Sus gemelos murieron, al igual que su primera hija, Susana. Entre 1697 y 1701 cinco de sus bebés murieron. Una hija quedó deformada para siempre, debido al descuido de una empleada. Alguno de sus hijos tuvieron viruela.
Otras dificultades la persiguieron. Las deudas crecían y el crédito de la familia se agotaba. Su esposo, que nunca fue un hombre práctico, no conseguía vivir dentro del presupuesto de su familia, y si no hubiese sido por la diligencia de su mujer, con frecuencia no habrían tenido alimento.
Desde el punto de vista puramente material, la historia de Susana fue de una miseria poco común, privaciones y fracaso.
Espiritualmente, en cambio, fue una vida de riquezas verdaderas, gloria y victoria, pues ella nunca perdió sus altos ideales ni su fe sublime. Durante una dura prueba, ella fue a su cuarto y escribió: “Aunque el hombre nazca para el infortunio, yo todavía creo que han de ser raros los hombres sobre la Tierra, considerando todo el transcurso de su vida, que no hayan recibido más misericordia que aflicciones y muchos más placeres que dolor.
Todos mis sufrimientos, por el cuidado del Dios omnipotente, cooperaron para promover mi bien espiritual y eterno ... ¡Gloria sea a ti, oh Señor!”
La ‘escuela doméstica’En su escuela doméstica, seis horas por día, durante veinte años, ella enseñó a sus hijos de manera tan amplia que llegaron a ser muy cultos. No hubo siquiera uno de ellos en el cual ella no hubiese depositado una pasión por el aprendizaje y por la rectitud.

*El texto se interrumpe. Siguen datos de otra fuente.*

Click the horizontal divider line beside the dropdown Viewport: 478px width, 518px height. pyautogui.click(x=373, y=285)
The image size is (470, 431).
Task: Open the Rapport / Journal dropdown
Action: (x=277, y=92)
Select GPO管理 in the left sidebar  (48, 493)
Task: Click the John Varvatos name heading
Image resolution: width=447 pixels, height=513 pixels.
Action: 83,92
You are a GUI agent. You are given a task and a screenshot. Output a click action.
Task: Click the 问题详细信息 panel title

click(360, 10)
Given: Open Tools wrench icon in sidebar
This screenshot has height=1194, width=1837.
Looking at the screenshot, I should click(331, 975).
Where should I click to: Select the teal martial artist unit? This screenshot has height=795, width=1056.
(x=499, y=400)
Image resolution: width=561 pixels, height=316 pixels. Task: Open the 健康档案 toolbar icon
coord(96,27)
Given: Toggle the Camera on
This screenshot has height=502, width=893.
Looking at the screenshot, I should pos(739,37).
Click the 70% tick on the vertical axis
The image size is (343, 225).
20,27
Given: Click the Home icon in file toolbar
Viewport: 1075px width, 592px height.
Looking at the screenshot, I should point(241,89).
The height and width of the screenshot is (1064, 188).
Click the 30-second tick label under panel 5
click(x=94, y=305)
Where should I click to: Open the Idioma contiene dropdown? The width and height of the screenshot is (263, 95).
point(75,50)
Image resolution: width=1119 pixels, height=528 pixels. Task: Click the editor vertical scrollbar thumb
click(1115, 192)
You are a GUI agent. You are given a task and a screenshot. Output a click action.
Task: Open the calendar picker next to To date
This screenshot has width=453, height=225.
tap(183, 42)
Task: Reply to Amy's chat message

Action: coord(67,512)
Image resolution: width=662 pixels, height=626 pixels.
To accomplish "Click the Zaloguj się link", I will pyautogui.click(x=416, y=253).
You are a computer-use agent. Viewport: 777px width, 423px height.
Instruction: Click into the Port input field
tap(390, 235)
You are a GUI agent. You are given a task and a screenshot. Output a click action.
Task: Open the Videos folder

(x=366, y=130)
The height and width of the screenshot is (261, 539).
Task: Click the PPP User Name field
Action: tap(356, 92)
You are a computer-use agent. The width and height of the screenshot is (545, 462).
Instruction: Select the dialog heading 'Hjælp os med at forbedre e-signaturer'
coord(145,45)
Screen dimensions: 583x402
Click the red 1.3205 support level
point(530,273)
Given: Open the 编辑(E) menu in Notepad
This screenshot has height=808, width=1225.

Cierta vez, cuando su marido le preguntó exasperado: “¿Por qué usted se está ahí enseñando esta misma lección por vigésima vez a ese muchacho mediocre?”, ella respondió calmadamente: “Si me hubiese satisfecho con enseñarla diecinueve veces, todo el esfuerzo habría sido en vano. Fue la vigésima vez la que coronó todo el trabajo”.
Siendo ya un hombre famoso, su hijo John le rogó que escribiese algo sobre la crianza de los hijos, a lo queella consintió con renuencia: “Ninguno puede seguir mi método, si no renuncia al mundo en el sentido más literal.
Hay pocos, si es que los hay, que consagrarían cerca de veinte años del primor de su vida con la esperanza de salvar las almas de sus hijos”. Formando siervos de DiosEl bienestar espiritual de sus hijos interesaba mucho a Susana. Ella les inculcó un aprecio por las cosas del Espíritu y llevó adelante esta enseñanza hasta sus años de madurez. Incluso siendo mayor, su hijo John venía donde su piadosa madre en busca de consejo.
No solo para ellos, sino para todo el mundo, Susana Wesley dio una nueva libertad de fe, un nuevo brillo de religión práctica y una nueva intimidad con Dios.
No es de admirar que esta madre que tan frecuentemente oraba “dame gracia, oh Señor, para ser una cristiana verdadera”, produjese un gran cristiano como John Wesley. Ella oraba: “Ayúdame, Señor, a recordar que religión no es estar confinada en una iglesia o en un cuarto, ni es ejercitarse solamente en oración y meditación, sino que es estar siempre en tu presencia”.